Almost two years ago my parents decided to add a deck onto the back of their kitchen, and somehow in the planning process, my dad miraculously talked my mom in to allowing him to build a brick pizza oven along with it. I don’t know how he managed to convince her, but I’m pretty sure a bottle of Merlot was involved. Regardless, I was delighted. By association, I became the proud owner of a beautiful cooking device that I use almost of every time I’m home. In addition to crafting homemade pizzas (of which we’ve made dozens), we use it to cook calzones, empanadas, and, just recently, mussels. Now, I realize that a brick oven isn’t something you can just go out and buy, like a waffle iron or a ice cream maker, so I’ve also included cooking instructions for these Fireside Mussels using a regular outdoor grill (which is how I cook them whenever I’m not visiting my parents). No matter what vessel you use to bake these succulent bivalves, they’re going to taste amazing! Just promise me you’ll serve them with plenty of crusty bread to soak up the extra cooking liquid – believe me, you’ll thank me for it!
- 1 lb. fresh mussels; rinsed, scrubbed, and debearded (*see How To instructions at the end of this post)
- 1 Tbsp unsalted butter
- 3 green onions, thinly sliced (white and light green parts only)
- 1 red chili pepper, diced (ribs and seeds removed)
- 1 clove garlic, minced
- 16 oz. bottled clam juice
- 1 cup dry white wine, like Pinot Grigio or Sauvignon Blanc
- Kosher salt and fresh cracked black pepper to taste
COOKING INSTRUCTIONS FOR A CHARCOAL OR GAS GRILL:
Prepare your grill for high heat. Place a cast iron skillet (or another heavy, heatproof pan) on the grill directly over heat source. Let the skillet get hot, about 5 minutes. Add butter to skillet and using an oven mitt, carefully swirl butter around to coat bottom and sides of skillet. Add onions, pepper, and garlic and sauté until fragrant, about 2 minutes. Season with salt and pepper. Add clam juice and wine to skillet and heat until liquid just starts to bubble. Add mussels and cook until all the shells open, about 5-8 minutes. Discard any mussels that do not open. Remove pan from grill and place on a heatproof surface. Spoon mussels and cooking liquid into small bowls, and serve with crusty bread for dipping.
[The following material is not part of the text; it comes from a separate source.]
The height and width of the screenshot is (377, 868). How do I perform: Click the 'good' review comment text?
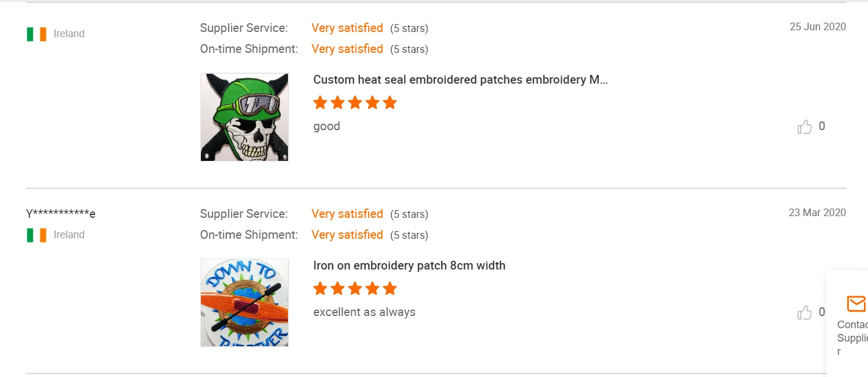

COOKING INSTRUCTIONS FOR A BRICK OVEN:
Make a fire at the back of your oven and allow it to burn until the internal temperature reaches 450°F. Place a cast iron skillet (or another heavy, heatproof pan) into the center of the oven. Let the skillet get hot, about 5 minutes. Add butter to skillet and using an oven mitt, carefully swirl butter around to coat bottom and sides of skillet. Add onions, pepper, and garlic and sauté until fragrant, about 2 minutes. Season with salt and pepper. Add clam juice and wine to skillet and heat until liquid just starts to bubble. Add mussels and cook until all the shells open, about 5-8 minutes. Discard any that do not open. Remove pan from oven and place on a heatproof surface. Spoon mussels and cooking liquid into small bowls, and serve with crusty bread for dipping.
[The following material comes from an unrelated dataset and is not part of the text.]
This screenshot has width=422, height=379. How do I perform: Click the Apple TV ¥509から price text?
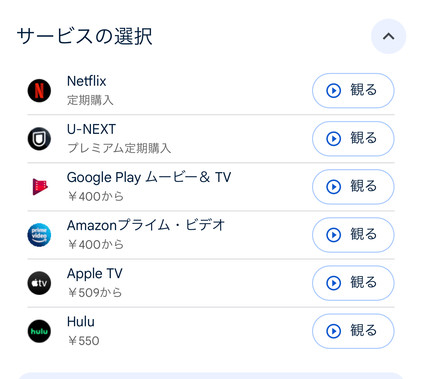click(x=95, y=293)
*HOW TO CLEAN AND DEBEARD A MUSSEL:
When you get your mussels home from the fish market or grocery store, spread them out on a large baking sheet, and check that each mussel is tightly closed, discarding any mussels with cracked or damaged shells. If you find a mussel that is slightly open, gently tap in on the counter. If the mussel is fresh, it should close within a minute or two, discard any mussels that don’t close.
Place your mussels in a colander set in the sink. Under running cold water, gently scrub the outsides of the shells to get rid of any remaining dirt and bits of stringy things (I’m pretty sure that’s not the technical name for that). If you’re not ready to cook the mussels yet, place them in a bowl and cover with a damp paper towel. You can store your mussels in the refrigerator like this for up to 24 hours.
You’ll notice that most of the mussels have a little clump of brown fibers poking out of the shell, this is called the “beard” (also not the technical name, however, I looked it up for you and it’s called the byssus thread, in case you’re a stickler for details).
Discard beard and repeat with remaining mussels. (The beard isn’t harmful, just a little unpleasant to eat, so don’t sweat it if you miss a few.)
Sidekick: Serve mussels with a chilled glass of Pinot Grigio or Sauvignon Blanc, preferably the same wine you used to cook them in.